聚合並減少嵌套的文檔和陣列

編輯：我們的使用案例：我們從服務器獲取關於訪問者的持續報告。在將這些「報告」插入到MongoDB之後，我們將服務器上的數據預先聚合幾秒鐘。聚合並減少嵌套的文檔和陣列

在我們的儀表板中，我們希望根據時間範圍查詢不同的瀏覽器，操作系統，地理位置（國家等）。

所以就像：在過去的7天裏，有1000名訪問者使用Chrome瀏覽器，500來自德國，200來自英國等等。

我很困擾我們儀表板所需的MongoDB查詢。

，我們有以下報告條目：

{ 
    "_id" : ObjectId("59b9d08e402025326e1a0f30"), 
    "channel_perm_id" : "c361049fb4144b0e81b71c0b6cfdc296", 
    "source_id" : "insomnia", 
    "start_timestamp" : ISODate("2017-09-14T00:42:54.510Z"), 
    "end_timestamp" : ISODate("2017-09-14T00:42:54.510Z"), 
    "timestamp" : ISODate("2017-09-14T00:42:54.510Z"), 
    "resource_uri" : "b755d62a-8c0a-4e8a-945f-41782c13535b", 
    "sources_info" : { 
     "browsers" : [ 
      { 
       "name" : "Chrome", 
       "count" : NumberLong(2) 
      } 
     ], 
     "operating_systems" : [ 
      { 
       "name" : "Mac OS X", 
       "count" : NumberLong(2) 
      } 
     ], 
     "continent_ids" : [ 
      { 
       "name" : "EU", 
       "count" : NumberLong(1) 
      } 
     ], 
     "country_ids" : [ 
      { 
       "name" : "DE", 
       "count" : NumberLong(1) 
      } 
     ], 
     "city_ids" : [ 
      { 
       "name" : "Solingen", 
       "count" : NumberLong(1) 
      } 
     ] 
    }, 
    "unique_sources" : NumberLong(1), 
    "requests" : NumberLong(1), 
    "cache_hits" : NumberLong(0), 
    "cache_misses" : NumberLong(1), 
    "cache_hit_size" : NumberLong(0), 
    "cache_refill_size" : NumberLong("170000000000") 
}

現在，我們需要聚合基於時間戳這些報告。
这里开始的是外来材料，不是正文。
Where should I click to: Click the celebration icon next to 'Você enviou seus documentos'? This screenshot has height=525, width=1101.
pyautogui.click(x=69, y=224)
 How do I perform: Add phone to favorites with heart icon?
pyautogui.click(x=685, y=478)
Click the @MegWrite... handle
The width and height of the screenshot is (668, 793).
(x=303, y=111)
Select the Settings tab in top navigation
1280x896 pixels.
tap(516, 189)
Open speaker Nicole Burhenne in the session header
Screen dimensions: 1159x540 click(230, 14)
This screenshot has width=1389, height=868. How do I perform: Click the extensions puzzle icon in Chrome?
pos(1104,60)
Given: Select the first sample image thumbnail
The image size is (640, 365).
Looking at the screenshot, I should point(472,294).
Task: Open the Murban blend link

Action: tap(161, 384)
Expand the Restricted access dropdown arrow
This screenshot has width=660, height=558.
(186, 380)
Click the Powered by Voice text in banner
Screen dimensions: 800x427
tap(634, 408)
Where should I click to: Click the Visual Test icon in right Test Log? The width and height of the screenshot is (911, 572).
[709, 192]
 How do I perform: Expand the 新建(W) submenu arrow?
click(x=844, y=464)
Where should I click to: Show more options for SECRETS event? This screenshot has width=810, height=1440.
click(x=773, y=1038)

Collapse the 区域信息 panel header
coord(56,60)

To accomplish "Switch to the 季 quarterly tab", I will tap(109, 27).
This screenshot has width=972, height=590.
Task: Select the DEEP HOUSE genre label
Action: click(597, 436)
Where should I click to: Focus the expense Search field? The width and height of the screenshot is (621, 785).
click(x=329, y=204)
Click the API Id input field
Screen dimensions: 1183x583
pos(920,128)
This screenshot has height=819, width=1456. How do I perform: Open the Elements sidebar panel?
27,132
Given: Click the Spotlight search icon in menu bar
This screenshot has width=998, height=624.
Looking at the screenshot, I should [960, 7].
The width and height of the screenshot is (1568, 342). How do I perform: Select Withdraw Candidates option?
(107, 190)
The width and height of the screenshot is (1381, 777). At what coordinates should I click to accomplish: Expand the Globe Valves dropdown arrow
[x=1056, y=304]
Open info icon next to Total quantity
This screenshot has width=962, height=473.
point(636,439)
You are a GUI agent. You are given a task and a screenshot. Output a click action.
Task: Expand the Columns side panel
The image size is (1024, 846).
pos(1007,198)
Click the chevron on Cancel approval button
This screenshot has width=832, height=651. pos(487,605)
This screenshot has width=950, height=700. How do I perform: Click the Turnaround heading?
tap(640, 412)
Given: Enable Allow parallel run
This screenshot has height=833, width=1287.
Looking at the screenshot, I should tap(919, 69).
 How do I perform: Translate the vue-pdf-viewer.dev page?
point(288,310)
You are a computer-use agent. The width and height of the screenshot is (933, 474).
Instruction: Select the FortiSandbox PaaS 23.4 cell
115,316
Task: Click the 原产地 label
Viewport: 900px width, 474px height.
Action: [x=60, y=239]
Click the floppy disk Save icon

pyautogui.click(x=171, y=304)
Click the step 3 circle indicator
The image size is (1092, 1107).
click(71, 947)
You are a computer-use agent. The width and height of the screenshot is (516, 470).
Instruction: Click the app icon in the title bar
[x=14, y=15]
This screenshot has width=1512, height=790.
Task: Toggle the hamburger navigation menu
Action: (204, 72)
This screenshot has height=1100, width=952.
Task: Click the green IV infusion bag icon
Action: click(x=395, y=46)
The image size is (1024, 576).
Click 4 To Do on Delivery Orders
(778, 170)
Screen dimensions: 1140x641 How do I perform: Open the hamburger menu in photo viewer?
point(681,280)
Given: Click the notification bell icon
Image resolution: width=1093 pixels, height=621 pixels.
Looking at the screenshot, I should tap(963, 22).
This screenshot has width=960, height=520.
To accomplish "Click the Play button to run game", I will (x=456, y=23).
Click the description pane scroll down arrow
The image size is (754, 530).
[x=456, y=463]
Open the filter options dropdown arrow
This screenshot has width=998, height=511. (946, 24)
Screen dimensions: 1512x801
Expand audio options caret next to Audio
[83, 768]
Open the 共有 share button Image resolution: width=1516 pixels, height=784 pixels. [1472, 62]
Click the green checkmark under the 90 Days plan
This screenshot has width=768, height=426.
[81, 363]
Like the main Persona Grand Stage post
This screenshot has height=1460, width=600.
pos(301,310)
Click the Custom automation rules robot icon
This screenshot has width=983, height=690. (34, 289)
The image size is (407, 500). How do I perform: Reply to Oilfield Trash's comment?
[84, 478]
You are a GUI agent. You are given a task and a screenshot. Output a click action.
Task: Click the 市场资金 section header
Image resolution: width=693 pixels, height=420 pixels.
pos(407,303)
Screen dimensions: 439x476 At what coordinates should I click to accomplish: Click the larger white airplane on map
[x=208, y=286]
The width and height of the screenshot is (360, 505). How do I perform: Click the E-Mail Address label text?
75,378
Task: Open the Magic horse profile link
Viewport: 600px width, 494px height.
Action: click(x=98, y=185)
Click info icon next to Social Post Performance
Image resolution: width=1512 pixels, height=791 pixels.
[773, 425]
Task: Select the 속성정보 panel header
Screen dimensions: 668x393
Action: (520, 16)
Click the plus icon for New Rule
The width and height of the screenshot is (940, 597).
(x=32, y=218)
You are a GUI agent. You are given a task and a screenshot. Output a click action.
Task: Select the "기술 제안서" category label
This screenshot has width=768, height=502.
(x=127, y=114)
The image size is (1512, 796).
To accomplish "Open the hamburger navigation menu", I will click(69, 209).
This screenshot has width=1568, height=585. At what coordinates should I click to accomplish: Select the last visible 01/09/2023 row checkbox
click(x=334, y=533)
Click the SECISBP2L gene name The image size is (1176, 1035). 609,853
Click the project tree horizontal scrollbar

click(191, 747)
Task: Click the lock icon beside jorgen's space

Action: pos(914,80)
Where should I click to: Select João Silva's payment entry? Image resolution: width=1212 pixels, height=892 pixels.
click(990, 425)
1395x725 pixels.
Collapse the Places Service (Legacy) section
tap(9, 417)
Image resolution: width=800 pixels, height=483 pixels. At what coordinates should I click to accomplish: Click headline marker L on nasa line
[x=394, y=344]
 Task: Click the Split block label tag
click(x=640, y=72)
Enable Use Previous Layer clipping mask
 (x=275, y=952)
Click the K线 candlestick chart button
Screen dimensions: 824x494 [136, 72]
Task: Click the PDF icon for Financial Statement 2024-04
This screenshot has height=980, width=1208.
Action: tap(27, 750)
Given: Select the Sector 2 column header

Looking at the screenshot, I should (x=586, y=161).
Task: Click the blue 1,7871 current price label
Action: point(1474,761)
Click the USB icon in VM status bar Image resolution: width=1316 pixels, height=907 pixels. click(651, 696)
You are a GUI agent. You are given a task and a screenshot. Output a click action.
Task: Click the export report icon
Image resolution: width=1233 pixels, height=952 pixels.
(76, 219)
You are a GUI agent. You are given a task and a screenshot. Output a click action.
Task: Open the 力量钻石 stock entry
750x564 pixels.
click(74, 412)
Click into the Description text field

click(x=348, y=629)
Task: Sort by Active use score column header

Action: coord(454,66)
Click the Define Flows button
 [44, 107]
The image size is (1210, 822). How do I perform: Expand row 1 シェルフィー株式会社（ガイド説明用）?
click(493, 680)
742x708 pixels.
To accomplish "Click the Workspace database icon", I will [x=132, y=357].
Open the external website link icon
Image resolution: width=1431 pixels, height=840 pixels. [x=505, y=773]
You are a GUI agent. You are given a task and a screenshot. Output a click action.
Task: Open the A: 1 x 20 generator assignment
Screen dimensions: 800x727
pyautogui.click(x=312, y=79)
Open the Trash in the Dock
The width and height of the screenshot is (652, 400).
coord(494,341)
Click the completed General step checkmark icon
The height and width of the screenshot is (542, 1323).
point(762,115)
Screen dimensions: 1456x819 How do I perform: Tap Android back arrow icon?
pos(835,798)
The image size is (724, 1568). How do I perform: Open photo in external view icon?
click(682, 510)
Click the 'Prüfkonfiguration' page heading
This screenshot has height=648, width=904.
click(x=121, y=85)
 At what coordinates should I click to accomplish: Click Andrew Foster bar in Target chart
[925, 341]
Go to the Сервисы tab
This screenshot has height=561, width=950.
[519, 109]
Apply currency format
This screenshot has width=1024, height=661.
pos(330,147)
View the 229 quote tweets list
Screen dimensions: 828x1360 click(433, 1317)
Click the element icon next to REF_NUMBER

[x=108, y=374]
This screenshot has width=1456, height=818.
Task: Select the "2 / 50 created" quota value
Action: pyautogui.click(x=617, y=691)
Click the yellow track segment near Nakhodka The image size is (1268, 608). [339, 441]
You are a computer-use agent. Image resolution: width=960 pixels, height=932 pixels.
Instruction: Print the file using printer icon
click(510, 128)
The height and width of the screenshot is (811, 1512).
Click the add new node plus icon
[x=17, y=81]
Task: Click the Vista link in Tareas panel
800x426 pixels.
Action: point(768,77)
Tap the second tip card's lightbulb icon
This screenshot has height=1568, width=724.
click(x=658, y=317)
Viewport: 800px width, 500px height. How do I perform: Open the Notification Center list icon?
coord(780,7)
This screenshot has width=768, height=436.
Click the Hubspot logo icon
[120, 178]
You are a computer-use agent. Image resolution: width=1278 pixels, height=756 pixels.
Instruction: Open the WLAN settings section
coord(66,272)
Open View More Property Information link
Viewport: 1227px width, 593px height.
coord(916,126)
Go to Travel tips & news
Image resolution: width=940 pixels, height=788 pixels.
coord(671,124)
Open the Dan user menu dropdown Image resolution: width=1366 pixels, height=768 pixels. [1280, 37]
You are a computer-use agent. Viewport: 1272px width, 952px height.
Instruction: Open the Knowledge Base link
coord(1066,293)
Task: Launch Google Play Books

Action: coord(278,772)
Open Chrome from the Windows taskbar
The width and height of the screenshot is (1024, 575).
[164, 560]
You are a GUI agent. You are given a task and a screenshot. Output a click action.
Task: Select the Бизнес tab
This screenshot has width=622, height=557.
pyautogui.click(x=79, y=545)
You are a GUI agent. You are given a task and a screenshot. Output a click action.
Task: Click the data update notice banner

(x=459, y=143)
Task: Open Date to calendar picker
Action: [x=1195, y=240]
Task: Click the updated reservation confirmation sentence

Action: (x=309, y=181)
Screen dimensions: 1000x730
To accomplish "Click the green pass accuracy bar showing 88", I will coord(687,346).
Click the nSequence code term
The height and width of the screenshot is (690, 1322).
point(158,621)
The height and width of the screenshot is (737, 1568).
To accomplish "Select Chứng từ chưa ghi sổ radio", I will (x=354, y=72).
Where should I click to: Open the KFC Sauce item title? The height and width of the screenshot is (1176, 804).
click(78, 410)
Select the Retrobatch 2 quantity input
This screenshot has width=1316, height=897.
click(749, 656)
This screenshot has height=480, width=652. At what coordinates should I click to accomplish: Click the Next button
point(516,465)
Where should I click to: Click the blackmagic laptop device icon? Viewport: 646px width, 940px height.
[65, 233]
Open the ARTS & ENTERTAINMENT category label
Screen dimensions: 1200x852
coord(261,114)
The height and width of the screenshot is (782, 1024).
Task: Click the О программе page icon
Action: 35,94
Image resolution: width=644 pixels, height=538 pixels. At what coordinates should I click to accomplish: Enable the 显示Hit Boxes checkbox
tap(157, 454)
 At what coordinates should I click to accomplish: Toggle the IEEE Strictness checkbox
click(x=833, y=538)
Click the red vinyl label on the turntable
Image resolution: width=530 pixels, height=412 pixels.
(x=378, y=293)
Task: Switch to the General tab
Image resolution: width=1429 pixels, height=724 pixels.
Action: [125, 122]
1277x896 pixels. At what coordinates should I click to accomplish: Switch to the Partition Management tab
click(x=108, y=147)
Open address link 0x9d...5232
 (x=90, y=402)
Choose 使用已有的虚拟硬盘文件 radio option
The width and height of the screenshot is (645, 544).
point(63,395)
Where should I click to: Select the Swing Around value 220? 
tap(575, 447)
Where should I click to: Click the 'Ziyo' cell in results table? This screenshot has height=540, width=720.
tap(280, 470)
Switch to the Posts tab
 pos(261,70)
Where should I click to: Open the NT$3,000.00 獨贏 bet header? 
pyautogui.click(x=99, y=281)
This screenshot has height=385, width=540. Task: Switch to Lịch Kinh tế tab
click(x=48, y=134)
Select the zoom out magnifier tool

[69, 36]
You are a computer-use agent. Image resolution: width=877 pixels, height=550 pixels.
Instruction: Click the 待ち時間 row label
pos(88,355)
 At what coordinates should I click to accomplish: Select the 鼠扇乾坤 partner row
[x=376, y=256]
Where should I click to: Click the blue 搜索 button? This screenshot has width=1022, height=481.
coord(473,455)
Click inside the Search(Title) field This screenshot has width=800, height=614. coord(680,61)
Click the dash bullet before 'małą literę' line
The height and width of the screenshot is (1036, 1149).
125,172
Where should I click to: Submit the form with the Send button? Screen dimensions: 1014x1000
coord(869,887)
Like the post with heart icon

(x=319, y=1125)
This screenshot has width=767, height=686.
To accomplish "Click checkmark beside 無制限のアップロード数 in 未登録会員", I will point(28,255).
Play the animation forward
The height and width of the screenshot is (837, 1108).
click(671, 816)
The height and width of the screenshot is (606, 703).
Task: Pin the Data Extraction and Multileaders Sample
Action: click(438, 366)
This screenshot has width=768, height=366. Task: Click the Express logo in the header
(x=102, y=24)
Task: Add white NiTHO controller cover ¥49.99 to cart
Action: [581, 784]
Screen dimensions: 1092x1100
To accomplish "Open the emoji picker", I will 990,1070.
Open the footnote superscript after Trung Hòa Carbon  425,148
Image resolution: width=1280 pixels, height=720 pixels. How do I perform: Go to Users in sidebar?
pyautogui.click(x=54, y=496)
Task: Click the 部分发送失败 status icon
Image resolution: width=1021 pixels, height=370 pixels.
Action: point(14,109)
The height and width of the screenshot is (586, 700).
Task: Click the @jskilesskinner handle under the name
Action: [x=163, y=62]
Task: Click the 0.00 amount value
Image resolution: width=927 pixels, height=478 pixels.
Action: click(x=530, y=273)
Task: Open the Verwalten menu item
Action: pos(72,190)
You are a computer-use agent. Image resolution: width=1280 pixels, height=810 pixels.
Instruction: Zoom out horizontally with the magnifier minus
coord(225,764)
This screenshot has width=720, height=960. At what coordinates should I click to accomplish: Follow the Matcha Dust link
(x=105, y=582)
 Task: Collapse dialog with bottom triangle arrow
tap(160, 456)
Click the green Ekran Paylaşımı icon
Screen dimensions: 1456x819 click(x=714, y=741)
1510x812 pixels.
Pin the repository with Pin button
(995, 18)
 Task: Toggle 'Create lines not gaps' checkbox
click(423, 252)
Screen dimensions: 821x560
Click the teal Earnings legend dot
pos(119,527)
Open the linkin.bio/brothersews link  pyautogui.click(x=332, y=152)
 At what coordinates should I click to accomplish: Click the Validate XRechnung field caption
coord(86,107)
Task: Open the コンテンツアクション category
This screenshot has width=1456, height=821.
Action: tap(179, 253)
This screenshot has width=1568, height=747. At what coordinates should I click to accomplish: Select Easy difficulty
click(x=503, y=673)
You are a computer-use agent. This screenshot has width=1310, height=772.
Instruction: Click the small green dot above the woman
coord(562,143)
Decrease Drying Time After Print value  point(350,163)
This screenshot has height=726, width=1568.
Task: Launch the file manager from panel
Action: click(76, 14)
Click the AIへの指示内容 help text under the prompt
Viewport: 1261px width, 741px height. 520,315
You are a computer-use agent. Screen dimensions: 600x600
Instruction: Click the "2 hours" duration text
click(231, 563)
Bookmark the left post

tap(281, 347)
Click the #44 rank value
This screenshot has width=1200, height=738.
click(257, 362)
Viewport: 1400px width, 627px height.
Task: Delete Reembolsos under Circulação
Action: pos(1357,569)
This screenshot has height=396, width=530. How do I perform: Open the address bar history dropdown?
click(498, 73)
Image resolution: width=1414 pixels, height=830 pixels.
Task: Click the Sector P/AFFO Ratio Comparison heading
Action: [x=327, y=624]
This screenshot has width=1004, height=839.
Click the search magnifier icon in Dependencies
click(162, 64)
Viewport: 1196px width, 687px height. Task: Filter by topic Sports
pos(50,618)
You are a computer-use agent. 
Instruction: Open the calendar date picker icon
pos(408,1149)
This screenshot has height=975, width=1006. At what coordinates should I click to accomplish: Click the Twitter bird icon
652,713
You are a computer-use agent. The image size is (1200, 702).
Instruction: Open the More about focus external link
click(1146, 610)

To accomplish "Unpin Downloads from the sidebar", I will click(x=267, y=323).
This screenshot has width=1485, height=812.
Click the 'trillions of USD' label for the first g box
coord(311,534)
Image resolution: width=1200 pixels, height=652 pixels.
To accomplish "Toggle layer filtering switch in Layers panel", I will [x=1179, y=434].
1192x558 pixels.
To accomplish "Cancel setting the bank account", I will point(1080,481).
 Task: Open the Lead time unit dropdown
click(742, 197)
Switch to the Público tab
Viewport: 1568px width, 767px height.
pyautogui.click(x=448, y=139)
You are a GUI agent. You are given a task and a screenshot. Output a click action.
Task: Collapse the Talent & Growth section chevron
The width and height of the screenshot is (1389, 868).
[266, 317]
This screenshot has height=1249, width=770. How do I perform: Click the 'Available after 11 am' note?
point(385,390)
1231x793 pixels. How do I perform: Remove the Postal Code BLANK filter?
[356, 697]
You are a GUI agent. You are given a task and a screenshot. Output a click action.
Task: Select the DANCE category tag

到目前爲止，那麼容易：

db.channel_report.aggregate([{ 
    $group: { 
    _id: { 
     $dateToString: { 
     format: "%Y", 
     date: "$timestamp" 
     } 
    }, 
    sources_info: { 
     $push: "$sources_info" 
    } 
    }, 
}];

但現在對我來說變得困難。正如您可能已經注意到的那樣，sources_info對象是問題所在。

我們需要實際積累它，而不是將所有來源信息「推」到每個組的數組中。

所以，如果我們有這樣的事情：

{ 
    sources_info: [ 
    { 
     browsers: [ 
     { 
      name: "Chrome, 
      count: 1 
     } 
     ] 
    }, 
    { 
     browsers: [ 
     { 
      name: "Chrome, 
      count: 1 
     } 
     ] 
    } 
    ] 
}

數組應減少到這一點：

{ 
    sources_info: 
    { 
     browsers: [ 
     { 
      name: "Chrome, 
      count: 2 
     } 
     ] 
    } 
}

我們從MySQL遷移到MongoDB中的分析，但我不知道如何在Mongo中對此行爲進行建模。關於文檔，我幾乎認爲這是不可能的，至少與目前的數據結構不同。

有沒有一個很好的解決方案呢？或者甚至可能是一種不同類型的數據結構？

乾杯，克里斯從StriveCDN

來源

2017-09-14 Kr0e

嘗試$放鬆，然後分組？ –

試過了，但我們實際上是在談論5個不同的分組，然後，對吧？如瀏覽器，operating_system，conti ...等，它有點感覺錯誤和緩慢。如果你能勾畫你的計劃，那將非常棒！ – Kr0e

你需要更具體。你的示例文檔裏面有更多的「瀏覽器」，所以你使用的'$ push'應該簡單地將每個文檔中的每個屬性都推送到結果數組中。它也必然打破任何合理數量的數據。所以如果你實際上期望的是將所有關鍵詞都歸結爲他們的重要性，那麼你真的需要在你的問題中這麼說。同樣也不清楚爲什麼這些屬性中的任何一個首先出現在數組中。因此，詳細說明並充分解釋您的預期結果並不會有什麼壞處。 –

你有基本的問題是，你正在使用「命名的鍵」，您或許真的應該不是使用值一致的屬性路徑。這意味着代替像"browsers"這樣的密鑰，這可能應該簡單地在每個條目上都是"type": "browser"等等。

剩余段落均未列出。